Pubdate: Sun, 14 Aug 2016
Source: Las Vegas Review-Journal (NV)
Copyright: 2016 Las Vegas Review-Journal
Note: Bloomberg Views


The federal Drug Enforcement Administration has just issued a helpful 
reminder to all Americans. In denying a petition to loosen 
restrictions on marijuana, the agency repeated that the drug has "no 
currently accepted medical use" in the United States.

This may come as a surprise, given that 25 states - including Nevada 
- - already allow doctors to prescribe marijuana to treat maladies from 
PTSD to Alzheimer's disease. Yet the truth is, research has yet to 
find firm evidence that marijuana can alleviate physical suffering.
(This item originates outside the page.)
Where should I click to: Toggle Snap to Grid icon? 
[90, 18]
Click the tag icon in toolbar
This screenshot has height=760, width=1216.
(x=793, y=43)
That the political push for medicinal marijuana has gotten so far 
ahead of science explains why marijuana is still properly classified 
as a Schedule I controlled substance. It's also why the Obama 
administration, in other big marijuana news last week, was right to 
enable more medical studies of the drug by increasing the supply 
available to researchers.

Marijuana's unearned reputation as a therapeutic drug is partly an 
outgrowth of its contradictory legal status in the United States. 
Federal law forbids the possession, use and sale of marijuana for any 
reason. States wanting to get around this prohibition have found it 
most publicly acceptable to allow limited use, and have latched on to 
claims that pot can help treat various ailments - for example, the 
nausea caused by chemotherapy; pain and muscle spasms from multiple 
sclerosis; epilepsy; Crohn's disease; and glaucoma.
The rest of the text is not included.